In the last month I have received a fair number of emails that have had something to do with the Mel Gibson movie The Passion, which will be released this Wednesday. Gibson himself has said that he was very intentional about making this movie as graphic and brutal as he could in order to convey the depths of the passion or suffering of Jesus referred to in the film's title. The movie has been quite widely previewed to Christian leaders and groups and so the buzz about the film is already pretty loud. One phrase that I have seen repeated quite a few times already is along the lines of, "This is not a movie. It is an experience."

Of course, most of us are aware of cinema's powerful ability to give us emotional experiences. A good film may make you jump out of your skin with fright, laugh, cry, or make you so tense that your heart rate goes up. But when people talk about a religious movie as an experience, there is usually more to it than a run-of-the-mill cinematic encounter. Indeed, people are already talking about the potential evangelistic use that could be made of this new film. Last Sunday evening I mentioned that at last month's Worship Symposium, Craig Barnes conducted a workshop in which, among other things, he pointed out that the current generation of college-age young adults are very keen on the need to have lots of different experiences in life. Truth, identity, vocation, and a bevy of other important facets of life are now sought out through experience. To many young people today, you cannot believe something unless you have first experienced it yourself.

So in this day and age, when someone says that this new movie about the crucifixion in "an experience," we need to hear in that something significant. Personally, however, it doesn't matter to me what impact this forthcoming film may have. If it is helpful to some people (and certainly if it does end up doing some kind of evangelism in terms of making people think more soberly about Jesus' sacrifice), then that's wonderful, of course.

The difficulty I have is that too much attention to the alleged experience that comes from a movie may obscure, or make us discount, the reality of the spiritual experience that all Christians should have and live out every single day of their lives. If you need a movie to experience in your heart the reality of what Jesus did, then something is wrong. If we want to talk about experience in the Christian life, we should be able to do so vividly without any cinematic help. But I wonder how often we realize this.

As Galatians 2 will show, this may be a problem as old as the gospel itself. To show you what I mean, let's examine this interesting passage. Galatians is just generally the most feisty letter of Paul in the New Testament. Of the thirteen Pauline epistles, this is the about the only one where Paul dispensed with the usual niceties in the opening of the letter. If you check almost any other epistle, you'll see that one of the first things Paul always wrote was something along the lines of, "My dear friends, I thank God every time I think of you." But not in Galatians! This letter begins with a brash statement of Paul's shock. "I am astonished that you are deserting the gospel!" He doesn't let up, either. If you look at the first verse of chapter 3, you can see that Paul starts to call names. "You foolish Galatians! Who bewitched you!? Did somebody cast a spell on you so that you've lost your mind?!"

§ **Stored data**

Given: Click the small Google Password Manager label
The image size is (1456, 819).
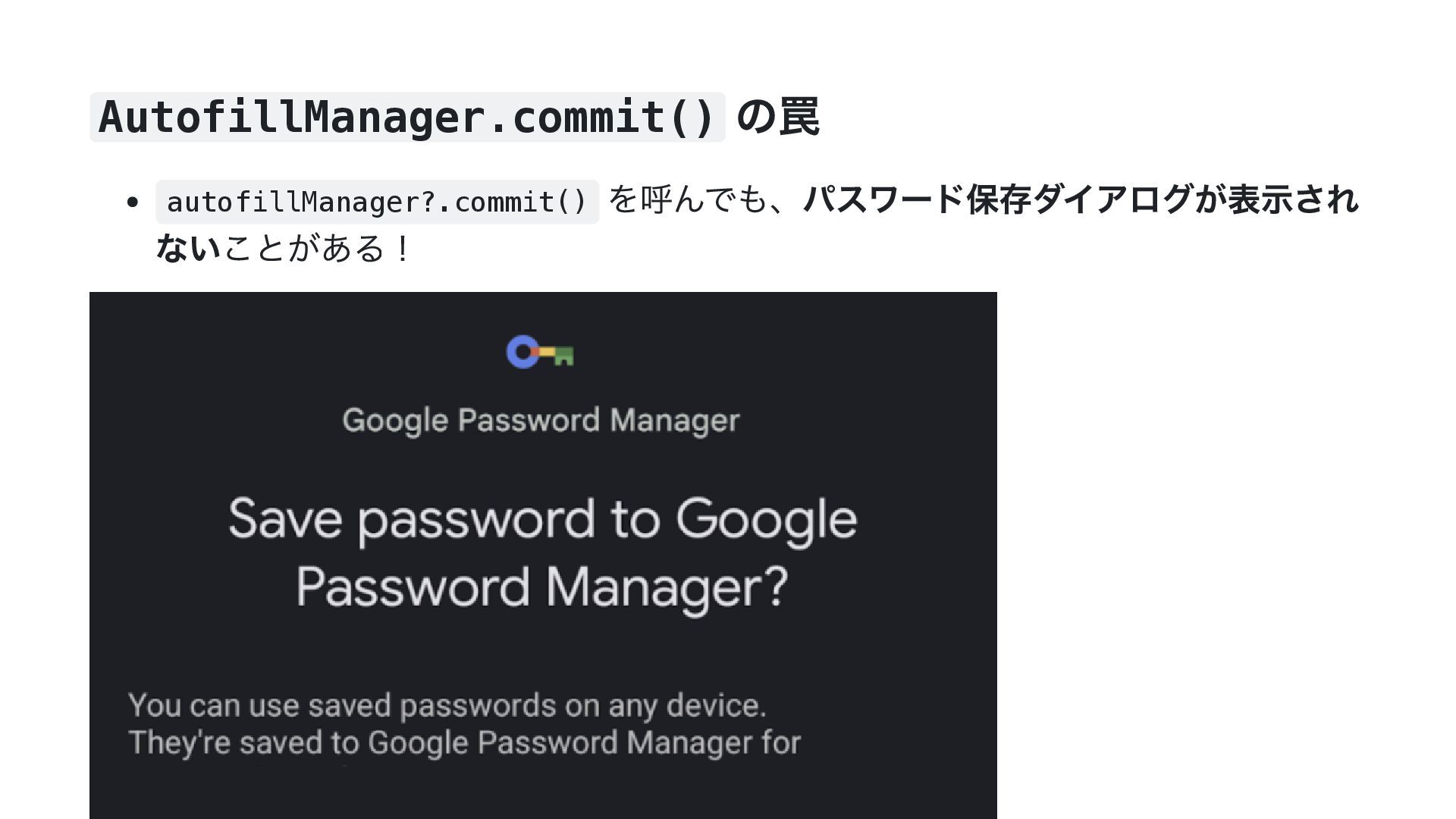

§ **Given exercise**
Pick up the piece about the movie The Passion and Galatians 2 after its last sentence and keep writing it.

§ **Exercise result**
So what is it that has Paul so hopping mad and upset? It is the fact that the gospel of God's grace was being eclipsed in Galatia. Paul had preached the good news that salvation is God's free gift, earned for us 100% by what Jesus did on the cross. The sacrifice of Jesus was so supremely complete, that any suggestion that we could add something to it is the height of arrogant folly. Paul was beyond dogmatic in claiming that the terrible death of Jesus happened because there is no other way possible to set things right again. What's more, because it is the only way, it is also the all-sufficient way to which our human efforts could never, ever add one ounce of saving power.

That's what Paul told the Galatians until he was blue in the face. But then, not long after he left Galatia, he got wind of the fact that some new teachers had infiltrated the community and had begun to convince the Galatian Christians that if they really wanted to be saved, they needed to keep certain laws. Males needed to be circumcised, and dietary restrictions needed to be followed so they would keep kosher. If the people did all of that, then they would earn God's favor and so be more assured of their salvation. Near as we can tell, these teachers were not trying to set aside the cross but they were adding to it.

Paul was beyond livid! Oh sure, on the surface of things telling someone they were not allowed to eat shellfish or pork looked pretty innocent. But Paul was spiritually savvy enough to perceive that although subtle, making people think that their status with God hinged on whether they ate lobster thermidor over against a veal cutlet shifted the entire focus of salvation. Thinking that way put the focus not first of all on the precious cross of Jesus but instead on the way we structure our own lives. Yes, the work of Jesus counts for something, maybe for a lot, but our own work counts pretty big, too. But this was just the point on which Paul would brook no compromise.

To help make this more vivid, Paul relates one of the most amazing of all stories from the early church. Because here we are told that Paul and Peter--two men who between them wrote over half of the New Testament--did not always get along! In fact, Paul once publicly confronted Peter over the very same issue with which the Galatians were wrestling.

Apparently once upon a time in Antioch, Paul met the famous man Simon Peter. Paul knew full well that unlike himself, Peter had been one of Jesus' closest disciples and was reputed to be Jesus' hand-picked choice to become the key leader of the church. Peter was, if you will, the first pope, and so when Paul met Peter for the first time, he assumed that this man would be the very paragon of the gospel, the best living example of the gospel that you could ever hope to meet.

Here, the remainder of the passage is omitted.